ТЕКСТ ДЛЯ ЧТЕНИЯ:
_____
Антикритика

Есть такой фильм недооценённый — «Плащ Казановы» (1993 г. реж. А. Галин) с Инной Чуриковой и Лукой Барбарески в главных ролях. Там делегация советских баб выезжает в Италию по профсоюзной путёвке. Приключение сравнимое с полётом на Луну в те, уже кажущиеся далёкими, времена. Баб интересуют шмотки и жрачка, и только нежная Хлоя (героиня И. Чуриковой), скромный искусствовед, и не мечтавшая когда-нибудь оказаться в Венеции, стоит особняком, в сторонке – не нужно ей ничего этого. Только б гулять по улочкам, бродить по набережным и смотреть церкви, которые до того, знала лишь по слайдам и репродукциям. И всё бы хорошо, но в отеле бедную Хлою подстерегает коварный Лоренцо (Л. Барбарески). Хлоя принимает жгучего итальянца то ли за художника, то ли за поэта, но Лоренцо оказывается обыкновенной проституткой, иначе жиголо, альфонсом, призванным скрашивать досуг пожилых туристок. О, докука!
_____
ЗАДАНИЕ: Продолжите текст о фильме «Плащ Казановы» с того места, на котором он заканчивается. Данные к этому тексту никакого отношения не имеют.

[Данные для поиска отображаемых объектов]
_____
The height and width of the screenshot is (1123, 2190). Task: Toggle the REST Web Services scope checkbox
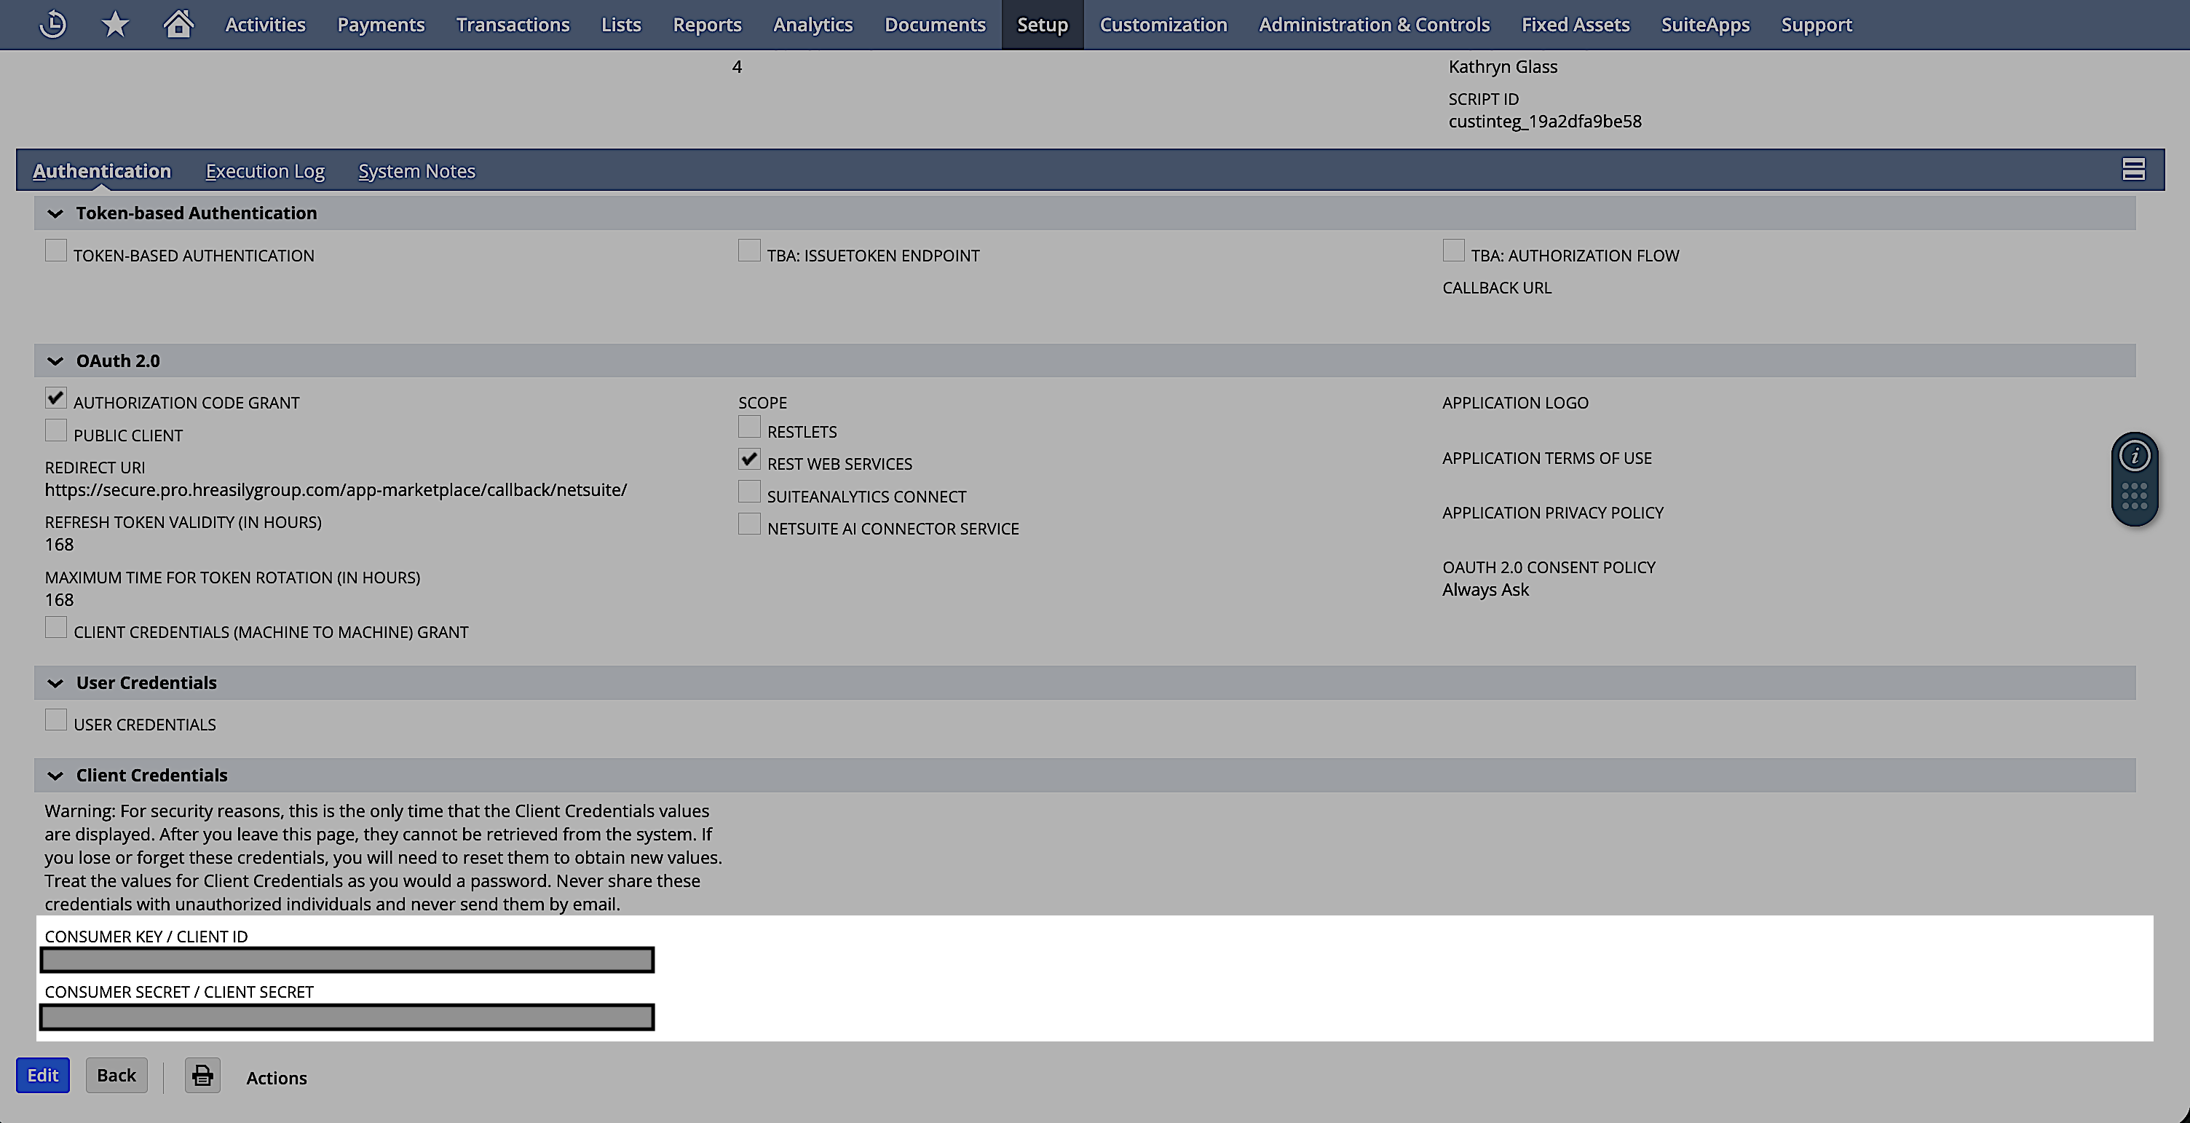tap(749, 459)
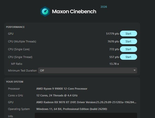This screenshot has height=118, width=155.
Task: Click the CPU Multiple Threads score 7670 pts
Action: click(x=113, y=41)
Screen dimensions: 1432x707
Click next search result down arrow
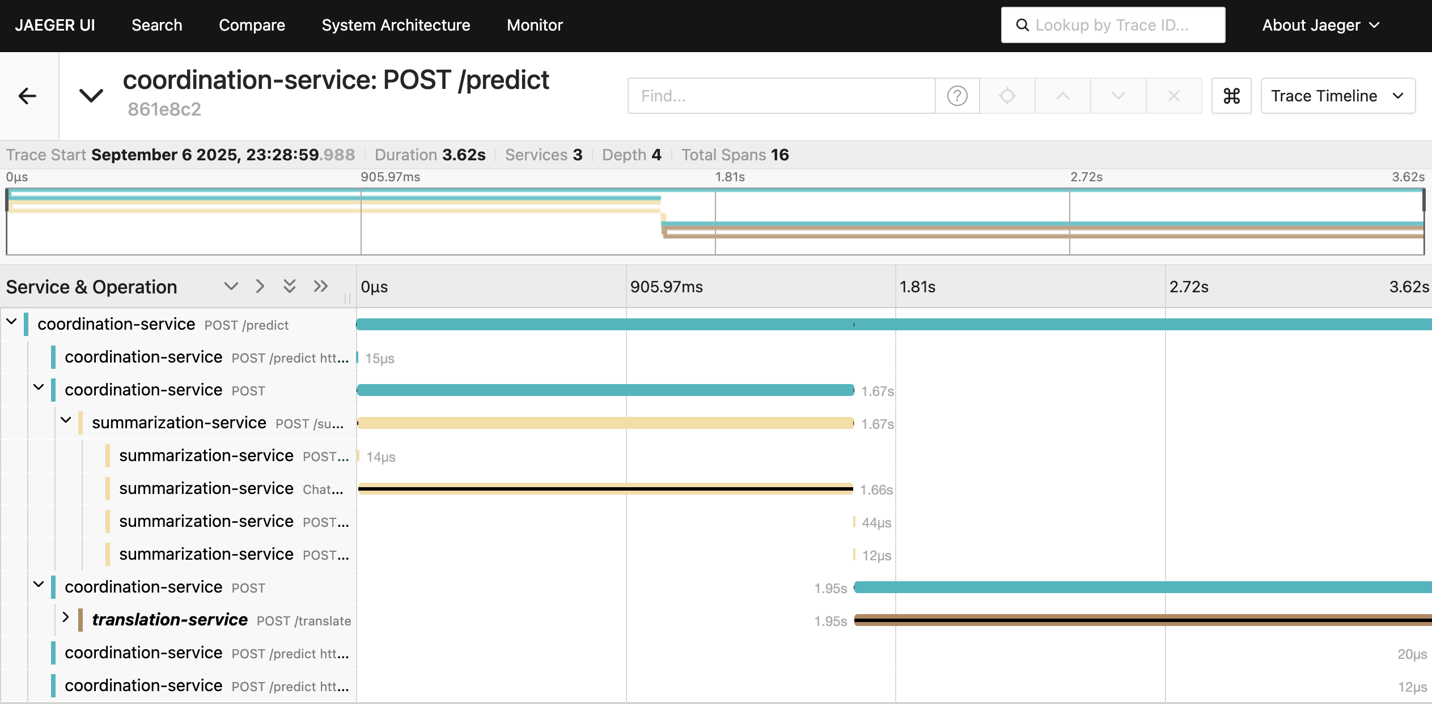coord(1118,96)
_____
ОТВЕТ:
Это те самые девяностые, когда по слову М. Давыдовой, казалось, что театр почил в бозе. Время становления лидера русской театральной критики, когда позвонки окрепли, чёрная чёлка опустилась на лоб, в голосе зазвенел металл и вот, наконец, открывается мир богатств несметных: Авиньон, Эдинбург, Вена! 

Давыдова избрана программным директором венского фестиваля «WienerFestwochen 2016» , сама отбирает постановки и не жалует, не жалует, не жалует соотечественников (кроме, конечно, Вупсеня и Пупсеня – звёздочка, сноска – К. Серебренников & К. Богомолов. Вупсень и Пупсень – гусеницы, герои мультсериала «Приключения Лунтика»). Она сразу обозначила, что нет у неё родины, кроме «пространства современного театра» и в «русские сезоны» «Wiener Festwochen» она превращать не намерена. Хоть от неё, вероятно, и ждали чего-то подобного организаторы фестиваля.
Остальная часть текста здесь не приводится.